Nobody could hazard a guess at how many thousands of mugs of beer had been served over the old mahogany bar at Weis Brothers Saloon. Bartender John Mich, who had manned the beer taps at the Milwaukee watering hole since the 1890s, probably could have come closest in his estimate if he had tried. But it seemed only a matter of trivia now for the 20 or so patrons gathered in the back room of the establishment. After all, there was a funeral at hand. They had come together to pay their final respects to their beloved old friend, John Barleycorn.

None in attendance was consoled by the fact that the dearly departed was a mere character of fiction, immortalized in song as the mythical personification of beer. On the contrary, as the ceremony began, some stifled tears, including Mich, whose moans and gurgles were loudest. With hands folded and heads bowed, the somber group encircled the casket, which was artfully decorated with floral tributes placed inside beer mugs and lit candles stuck in liquor bottles.

Saloon employee William Graf delivered the eulogy. “John Barleycorn was foully murdered,” thundered Graf, “and his body found in the back yard of legislation!”

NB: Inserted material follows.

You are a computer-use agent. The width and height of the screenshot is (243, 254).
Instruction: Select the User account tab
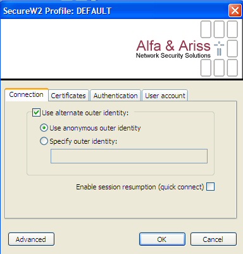coord(165,96)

The black-dressed pallbearers then carried John Barleycorn’s earthly remains out of the saloon to the nearby banks of the Milwaukee River. Accompanied by a soft chorus of “Sweet Adeline,” they lowered the casket into the water. (That his final resting place be eternally wet seemed only fitting.) Empty beer bottles, for lack of roses, were tossed in after the sinking casket. The loud splash of the saloon’s cash register being hurled into the river punctuated the ceremony’s conclusion.

The passing of John Barleycorn, of course, meant the demise of Weis Brothers Saloon and thousands just like it all over America. For beer drinkers everywhere, the taps would soon run dry. The year was 1919 and the nation had just ratified what later historians would call “the noble experiment.” Within one year, National Prohibition would officially be under way.